Brickbottom is an industrial district located in southeastern Somerville, Massachusetts, United States. Along with the nearby Inner Belt District, Brickbottom is a historically industrial zone of Somerville, with factories, warehouses, distribution centers, railroad connections, regional maintenance facilities, MBTA and Amtrak offices, retail stores and a hotel.

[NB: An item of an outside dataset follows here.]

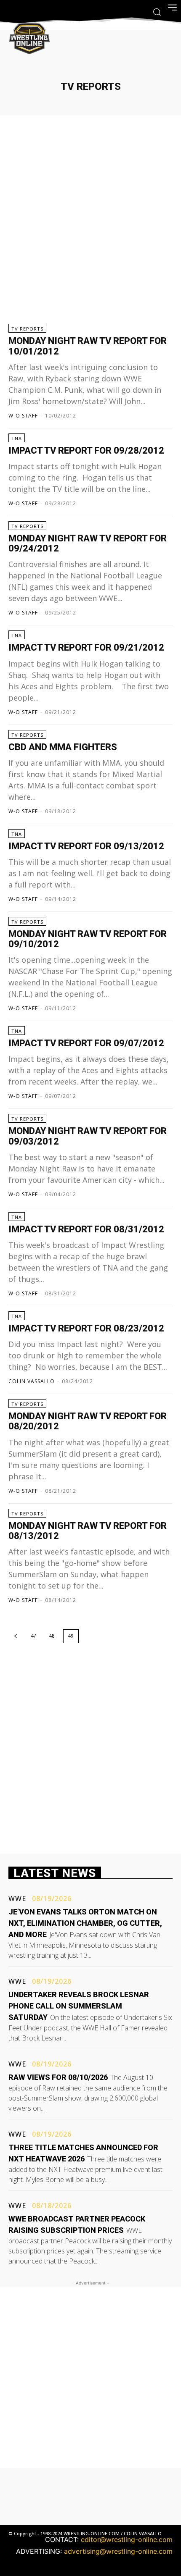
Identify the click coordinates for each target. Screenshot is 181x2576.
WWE (17, 1898)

An elevated railroad right-of-way separates the Brickbottom area from the Inner Belt District located to the east. The two areas resemble each other in terms of use. However, Brickbottom has older dense development in a grid pattern and has a couple of small neighborhoods. Somerville is currently engaged in an ongoing community process, begun in 2011, to determine a long-term Master Plan for the Inner Belt and Brickbottom region. A draft of the plan should be available for public comment by the end of 2013.

==History==

===Urban renewal===
Although the Inner Belt highway was cancelled due to local opposition, the municipal government had already razed entire swaths of Brickbottom during the 1950s in anticipation of the plan. Nonetheless, the city decided to carry on with their urban renewal campaigns in the area. The purpose of the renewal plan was to destroy the existing neighborhood grid pattern and reorganize the area to accommodate the Interstate, provide automobile circulation and parking, and establish single-use zoning. Simultaneously, American manufacturing began a long decline and the Somerville Industrial Park that came online in the late 1960s barely ever broke even.

===Artist colonization===
The failure of the ambitious Inner Belt project precipitated the relative decline of activity in the neighborhood, which allowed partial colonization of the site by artists and craftspeople. In 1988, the redevelopment of the A&P food-storage and bakery warehouse located at the corner of McGrath Highway and Fitchburg Street enabled establishment of the Brickbottom Artists Cooperative. The group of 85 artists purchased the warehouse, providing affordable housing for artists. This live-work space was the first return of residential use to Brickbottom since the 1940s and soon the project became nationally recognized as the largest artist community under one roof in the U.S., with 155 units. The lofts continue to offer a living opportunity for artists, and provide the City with cultural events and exhibits that include the popular "Open Studios" every November.

===21st century===
In 2001, after installation of fiber optic infrastructure, a major telecommunications building was completed at 200 Inner Belt Road in the Inner Belt Industrial Park. The hope was that this would spark high-tech interest in the area; however, a drastic downturn in the economy brought the telecom movement to a halt across the region. Some of the companies that came to revitalize the area left, leaving vacant buildings once more.

A waste transfer station (previously an incinerator) was closed in the 2010s.

East Somerville station on the Green Line Extension opened in December 2022, at Washington Street.